Cloned Food Off Market Until FDA Rules on Safety
Nov. 5, 2003 -- Cloning may be a useful tool in food production -- but more study is needed, an FDA advisory panel says.
The FDA's Veterinary Medicine Advisory Committee was expected to rubber-stamp the agency's preliminary finding that there's no reason to think cloned animals wouldn't be safe to eat.
Instead, the 10-member panel wasn't sure the FDA properly characterized the possible risks posed by cloning livestock. Most of the panel agreed that cloned animals are probably safe as food. But the experts weren't willing to unequivocally endorse cloned food as safe or humane, says Stephen F. Sundlof, DVM, PhD, director of the FDA's Center for Veterinary Medicine.

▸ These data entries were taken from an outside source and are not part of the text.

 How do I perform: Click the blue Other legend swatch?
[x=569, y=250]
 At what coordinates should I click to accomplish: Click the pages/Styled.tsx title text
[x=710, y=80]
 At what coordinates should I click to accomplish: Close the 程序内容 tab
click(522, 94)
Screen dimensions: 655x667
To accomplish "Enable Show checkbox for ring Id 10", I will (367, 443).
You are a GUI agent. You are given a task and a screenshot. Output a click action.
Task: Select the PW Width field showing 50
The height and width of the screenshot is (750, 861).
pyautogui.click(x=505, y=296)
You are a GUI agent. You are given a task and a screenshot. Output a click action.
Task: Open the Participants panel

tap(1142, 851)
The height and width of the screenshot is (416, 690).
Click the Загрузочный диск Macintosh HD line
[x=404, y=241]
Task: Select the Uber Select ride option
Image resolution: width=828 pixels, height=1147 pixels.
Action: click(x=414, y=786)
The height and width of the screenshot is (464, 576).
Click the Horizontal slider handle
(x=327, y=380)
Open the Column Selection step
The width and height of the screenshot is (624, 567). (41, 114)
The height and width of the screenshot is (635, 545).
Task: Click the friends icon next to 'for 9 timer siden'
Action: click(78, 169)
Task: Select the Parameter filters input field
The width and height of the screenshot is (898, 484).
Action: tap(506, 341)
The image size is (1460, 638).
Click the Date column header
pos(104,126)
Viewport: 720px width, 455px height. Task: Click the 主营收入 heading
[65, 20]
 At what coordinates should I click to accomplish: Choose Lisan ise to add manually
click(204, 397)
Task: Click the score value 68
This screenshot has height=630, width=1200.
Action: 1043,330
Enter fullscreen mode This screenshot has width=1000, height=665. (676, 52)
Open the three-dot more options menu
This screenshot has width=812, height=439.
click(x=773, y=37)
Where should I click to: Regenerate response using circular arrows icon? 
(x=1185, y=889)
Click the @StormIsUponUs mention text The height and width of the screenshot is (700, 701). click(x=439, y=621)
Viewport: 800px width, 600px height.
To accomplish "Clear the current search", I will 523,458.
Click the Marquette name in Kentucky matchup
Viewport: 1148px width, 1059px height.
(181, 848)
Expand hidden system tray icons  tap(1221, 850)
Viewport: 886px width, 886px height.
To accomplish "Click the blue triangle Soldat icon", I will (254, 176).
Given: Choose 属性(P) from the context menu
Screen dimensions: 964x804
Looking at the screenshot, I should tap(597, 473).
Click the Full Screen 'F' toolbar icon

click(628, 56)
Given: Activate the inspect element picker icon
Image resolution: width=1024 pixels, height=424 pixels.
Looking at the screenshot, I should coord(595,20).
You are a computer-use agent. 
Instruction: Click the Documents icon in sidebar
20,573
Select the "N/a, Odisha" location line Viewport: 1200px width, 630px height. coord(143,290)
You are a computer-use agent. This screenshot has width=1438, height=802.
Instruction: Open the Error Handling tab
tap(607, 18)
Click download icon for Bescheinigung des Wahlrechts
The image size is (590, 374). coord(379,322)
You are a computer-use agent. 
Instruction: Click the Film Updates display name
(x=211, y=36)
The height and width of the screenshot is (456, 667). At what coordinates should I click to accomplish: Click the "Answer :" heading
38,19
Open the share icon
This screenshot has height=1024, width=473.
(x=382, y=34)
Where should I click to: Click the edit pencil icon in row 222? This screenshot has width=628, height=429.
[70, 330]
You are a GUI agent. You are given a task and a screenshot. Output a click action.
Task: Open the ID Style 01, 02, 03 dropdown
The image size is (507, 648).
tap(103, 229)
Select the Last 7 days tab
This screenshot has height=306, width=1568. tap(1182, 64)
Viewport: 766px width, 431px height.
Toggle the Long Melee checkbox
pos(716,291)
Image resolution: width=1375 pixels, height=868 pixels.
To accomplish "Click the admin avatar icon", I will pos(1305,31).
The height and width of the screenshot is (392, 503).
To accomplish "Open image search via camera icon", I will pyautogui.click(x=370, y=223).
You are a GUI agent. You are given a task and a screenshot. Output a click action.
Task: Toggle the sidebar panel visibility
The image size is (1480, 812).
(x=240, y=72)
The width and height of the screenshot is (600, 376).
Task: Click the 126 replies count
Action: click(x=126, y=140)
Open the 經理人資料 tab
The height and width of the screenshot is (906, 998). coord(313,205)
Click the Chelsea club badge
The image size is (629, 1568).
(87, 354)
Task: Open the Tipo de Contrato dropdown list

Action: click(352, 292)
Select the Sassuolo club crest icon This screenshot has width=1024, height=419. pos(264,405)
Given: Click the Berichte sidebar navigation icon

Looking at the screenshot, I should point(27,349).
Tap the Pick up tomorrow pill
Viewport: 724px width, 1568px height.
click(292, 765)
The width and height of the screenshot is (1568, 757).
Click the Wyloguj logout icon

"These are scientists, and scientists as a group don't like to be pinned down to a yes/no answer -- especially when they don't have sufficient information," Sundlof tells WebMD. "And that is what we heard from many members. They needed more information to come to an informed decision on whether they could declare these foods absolutely safe, and safe to the animals, too."
The cloning industry -- yes, Virginia, there is a food cloning industry -- has said it will comply with the FDA's request to keep cloned foods off the market while the agency studies the issues involved.
The big question is whether the FDA will regulate cloned foods at all.
"How we eventually use the panel's input is largely the result of whether we decide these products need to be regulated," Sundlof says. "If we consider this just another step in the evolution of modern animal agriculture and they are essentially equivalent to normal food, there may be a limited role for the FDA to play. If it is more akin to an animal drug, where we require drugs be safe for consumers and the animals themselves, then FDA regulation may be appropriate."
Much of the panel's indecision is the FDA's own fault. Its full report on the safety of cloned food wasn't finished in time for the panel's Nov. 4 meeting. Panel members saw only a draft of the report's executive summary and some supporting documents. Sundlof says the 300-page report will be ready later this year and will be distributed to panel members.